Essays From West of 98: The Funeral
Thoughts on funerals, obituaries, and the expression of community therein
But Jimmy looked at Mama, Mama just looked down,
She said, “Why’s it take a funeral, boy, to bring you back to town?”
--Turnpike Troubadours, “The Funeral”
I appreciate a good funeral.
If you have ever attended a funeral service that fittingly memorializes a life well lived, then you know exactly what I mean. I attended one of those last week. The gentleman was almost 90 and was a well-regarded lifelong educator who retired back to his family farm south of Stamford. As I sat in the pews of a small Methodist country church, listening to reminiscences both poignant and funny, I reflected on some of the other funerals I attended in 2023.

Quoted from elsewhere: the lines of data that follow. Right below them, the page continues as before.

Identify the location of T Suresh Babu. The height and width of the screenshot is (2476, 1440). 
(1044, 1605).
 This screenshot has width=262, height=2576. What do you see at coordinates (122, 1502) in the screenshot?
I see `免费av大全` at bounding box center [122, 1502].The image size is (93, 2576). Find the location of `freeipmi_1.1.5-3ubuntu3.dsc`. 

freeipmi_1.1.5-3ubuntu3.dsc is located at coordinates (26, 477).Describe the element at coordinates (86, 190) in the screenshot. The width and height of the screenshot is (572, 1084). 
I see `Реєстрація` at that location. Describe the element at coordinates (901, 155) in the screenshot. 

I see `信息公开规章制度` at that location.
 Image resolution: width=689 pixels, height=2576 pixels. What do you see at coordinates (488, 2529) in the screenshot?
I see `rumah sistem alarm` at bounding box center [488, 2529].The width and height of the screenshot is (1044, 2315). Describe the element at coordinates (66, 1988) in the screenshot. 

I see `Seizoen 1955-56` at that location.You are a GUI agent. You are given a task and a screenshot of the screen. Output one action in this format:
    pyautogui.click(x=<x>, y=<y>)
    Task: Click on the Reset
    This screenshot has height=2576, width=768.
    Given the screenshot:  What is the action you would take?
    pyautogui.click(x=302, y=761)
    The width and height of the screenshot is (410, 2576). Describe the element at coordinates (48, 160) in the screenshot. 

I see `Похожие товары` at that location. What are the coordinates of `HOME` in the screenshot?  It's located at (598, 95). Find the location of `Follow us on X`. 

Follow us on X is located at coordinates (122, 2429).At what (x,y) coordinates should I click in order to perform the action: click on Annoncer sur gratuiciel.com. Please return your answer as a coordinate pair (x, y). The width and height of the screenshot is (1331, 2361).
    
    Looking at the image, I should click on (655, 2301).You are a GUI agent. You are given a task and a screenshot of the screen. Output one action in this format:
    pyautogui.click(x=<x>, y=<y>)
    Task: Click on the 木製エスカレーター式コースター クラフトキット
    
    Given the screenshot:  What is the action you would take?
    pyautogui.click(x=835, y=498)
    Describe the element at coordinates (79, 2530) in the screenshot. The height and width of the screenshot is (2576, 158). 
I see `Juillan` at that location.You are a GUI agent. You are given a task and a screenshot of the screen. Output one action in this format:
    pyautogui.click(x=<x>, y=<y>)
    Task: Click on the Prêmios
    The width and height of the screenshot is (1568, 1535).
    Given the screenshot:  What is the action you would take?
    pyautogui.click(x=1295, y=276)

I attend a fair number of funerals, whether for clients, friends/loved ones, or for people who are important to me or important to someone else that I care about. It strikes me that I have never attended two funerals that were alike. That is only proper, given that no two humans are alike. I have attended very sad funerals, usually for the unexpected passing of a young person in the prime of life. I have attended borderline hilarious funerals that celebrated a well-lived life with tales of hijinks and humor over many years. I have attended formal services full of liturgy, solemnity, and suits. I have attended services in which only a handful of attendees wore a tie and the soundtrack included classic rock and honky tonk music. They all fit the individual. In my estimation, the only incorrect approach to a funeral is to ignore the unique personality and humanity of the deceased.
Funerals often bring mixed emotions for family and loved ones. A person can live the longest and fullest life imaginable, filled with happiness and warm memories, but it is still difficult to grapple with saying a permanent goodbye. Strained relationships can be tested or frayed. I opened this week with a lyric from that sort of tale. The protagonist Jimmy and his dubious partner Lorrie return to pay their respects to Jimmy’s father, but we’re told “their folks were decent people, but they didn’t like their kind.” If you listen to the lyrics of that song, you can visualize the difficult small-town reunion. Many of us have been witness to a similar scene, either as one of the involved parties or as a bystander.
When I was a young child, I naturally found funerals to be drudgery. As I got older, I began to see them as more interesting. It was a time to learn about a person’s life, perhaps meet distant relatives that I had only rarely met, and hear generational stories from adults who naturally fall back on such conversation to pass the time. I learned to appreciate obituaries as well. I inherited this trait from my mother, who faithfully checked each day’s obituaries and death notices in the Abilene Reporter-News. One of her stated reasons was “to see if I died.” That was funny until she opened the paper one morning and found the obituary of a woman who shared her first name and maiden name. My ornery grandfather (the “Bread Man” of recent West of 98 lore) noticed it too and he promptly raced to call our house and fire off some (poorly received) jokes. I now catch up on area obituaries at least weekly and I read as many as I can. It is important to note the passing of someone I know, or their kin, but it is also worthy to spend a few minutes reading the final story of a person and what their family found most meaningful to share.
There’s an adage that you never see a U-Haul trailer on the back of a hearse. It is a reminder that worldly possessions are of limited importance. I have attended funerals and read obituaries for people who were wealthy or influential by any worldly measure, but their final story usually focuses on their relationships. I have yet to hear a financial statement recited at a funeral, but I have heard loved ones eagerly share memories of a loving and dedicated spouse or parent, a doting and energetic grandparent, or an irreplaceable friend. Even hard-bitten characters are revealed in the end to be kind and loving.
I cannot attend every funeral that I wish to attend and often regret the ones I have to miss. I have attended many funerals that were deeply fulfilling and heart-warming. You know what I have never experienced? I have never once been to a funeral that I regretted attending.
I have spent a lot of words in 2023 talking about the importance of community. Funerals can be inconvenient, but they are a powerful expression of community. I have sat in a church with a sea of people and I have stood at a graveside in the bitter cold with only a dozen others. Each time, it serves as a special reminder of what community truly means—a group of people not merely living near one another, but doing life together and being present for one another, through the ups and downs of life, standing alongside when it is needed the most.
James Decker is the Mayor of Stamford, Texas and the creator of the West of 98 website and the Rural Church and State and West of 98 podcasts. Contact James and subscribe to these essays at westof98.substack.com and subscribe to him wherever podcasts are found.
Thanks for this reflection James. Our family also recently attended a funeral, where we all agreed that it was a fit and beautiful remembrance of the person who passed. There was a surprisingly large attendance and it brought family from far and wide together. We seem to spend much time avoiding talk (or even thought) of death, yet the tears and stories shared at a funeral are profoundly binding, grounding, and a part of life that we should also welcome.